Était-il possible de soutenir d’un côté que l’obligation d’information du procureur de la République n’est assortie d’aucune sanction et de l’autre qu’aucun grief n’avait été invoqué ? L’absence d’information préalable du parquet est une règle dont le non-respect est susceptible d’entrainer la nullité de la procédure. La Haute juridiction estime donc que, comme toute formalité substantielle de procédure pénale, sa violation est susceptible d’entraîner l’annulation de tout ou partie des actes effectués.

La Chambre criminelle va encore plus loin puisque la cassation n’est pas prononcée au visa de l’article 802 du Code de procédure pénale N° Lexbase : L4265AZY mais au seul fondement de l’article L. 172-5 du Code de l’environnement N° Lexbase : L5244LRN, ce qui implique que la question du grief (à prouver ou présumé) n’a pas à se poser ici.

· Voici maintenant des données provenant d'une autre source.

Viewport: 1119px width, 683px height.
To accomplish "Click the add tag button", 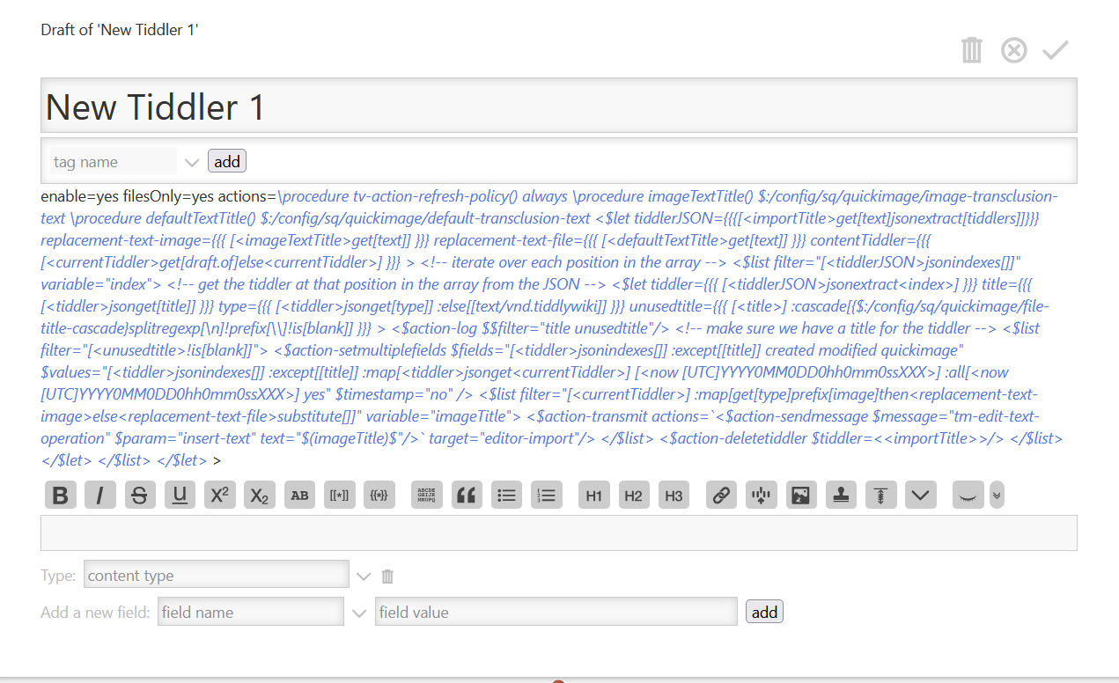I will pyautogui.click(x=227, y=161).
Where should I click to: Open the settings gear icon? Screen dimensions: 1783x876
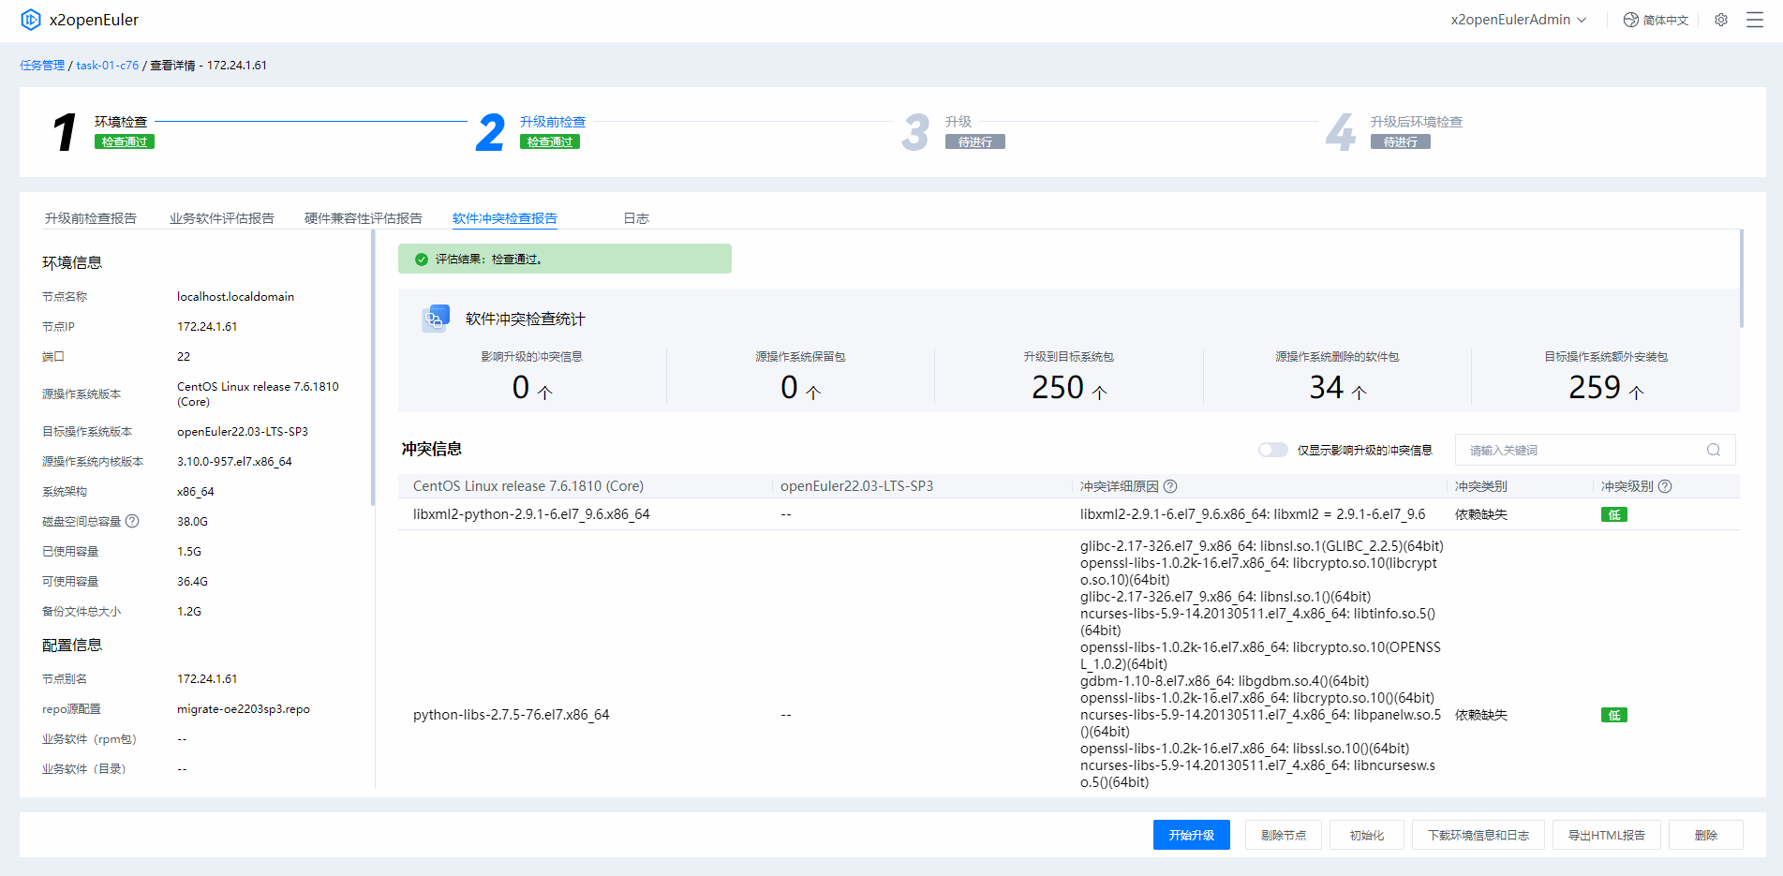pyautogui.click(x=1721, y=20)
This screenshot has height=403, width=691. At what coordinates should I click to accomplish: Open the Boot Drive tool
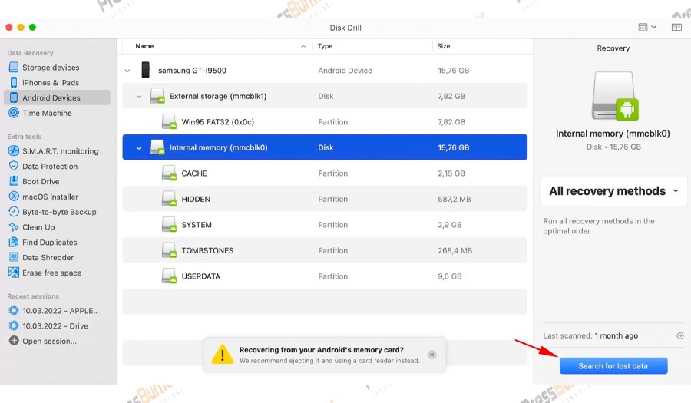pos(41,182)
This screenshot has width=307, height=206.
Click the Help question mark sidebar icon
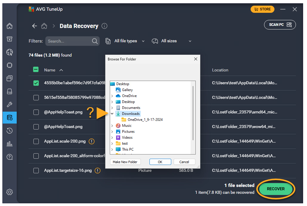tap(10, 157)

La règle édictée par l’article L. 172-5 relative à l’information préalable du procureur est donc étrangère aux dispositions de l’article 802 du Code de procédure pénale, son non-respect portant nécessairement atteinte aux intérêts de la partie qui l’invoque.

Si l’intransigeance de la Cour de cassation est salutaire, elle ne permet cependant pas de combler l’insuffisance législative relative au contrôle des officiers judiciaires dans l’exercice de leurs prérogatives de police environnementale. En effet, le contrôle exercé par le parquet dans le cadre de l’article L. 172-5 du Code de l’environnement (N° Lexbase : L5244LRN) est minimal en ce qu’il n’exige qu’un simple avis au procureur de la République. Loin donc des règles protectrices du Code de procédure pénale qui prévoient par exemple que les officiers de police judiciaire ne peuvent visiter des locaux professionnels, en vue d’y constater des infractions au droit pénal du travail, que sur réquisitions écrites du procureur de la République, celles-ci devant être présentées à l’intéressé lors du contrôle et viser les infractions au Code du travail que le parquet entend faire rechercher et poursuivre (C. proc. pén., art. 78-2-1 N° Lexbase : L9726L7D). 

L’instauration d’un véritable contrôle judiciaire des visites en matière environnementale, calqué sur le droit commun, est souhaitable. La légitimité du droit pénal de l’environnement est à ce prix.

La conclusion. La lutte contre l’éco-délinquance a vocation à constituer un élément central des futures politiques pénales. Si elle ne constitue que 0,5 % des affaires traitées en 2020, il y a fort à parier que cette situation évolue avec l’amélioration de la formation des inspecteurs de l’environnement à la procédure pénale. Avec la loi 2020-1672 du 24 décembre 2020 N° Lexbase : L2698LZX et le décret 2023-187 du 17 mars 2023 N° Lexbase : L2252MHU, les pouvoirs publics ont renforcé les pouvoirs de certains inspecteurs de l’environnement spécialement désignés en les érigeant au rang d’officiers judiciaires de l’environnement (C. proc. pén., art. 28-3 N° Lexbase : L5526LZP). Ces derniers disposent, pour les enquêtes judiciaires qu’ils diligentent (sur réquisition du procureur de la République ou sur commission rogatoire du juge d’instruction), des mêmes prérogatives et obligations que celles attribuées aux officiers de police judiciaire. 

Afin de préserver le caractère équitable de la procédure, il est indispensable que ce nouvel officier judiciaire de l’environnement trouve sur son chemin une défense rompue aux spécificités de la procédure pénale et sensibilisée aux spécificités du droit de l’environnement. Le pénaliste n’a pas fini de se réinventer.


[1] Le traitement pénal du contentieux de l’environnement, Rapport du groupe de travail relatif au droit pénal de l’environnement présidé par François Molins, procureur général près la Cour de cassation, 2022, p. 21 et 22 [en ligne].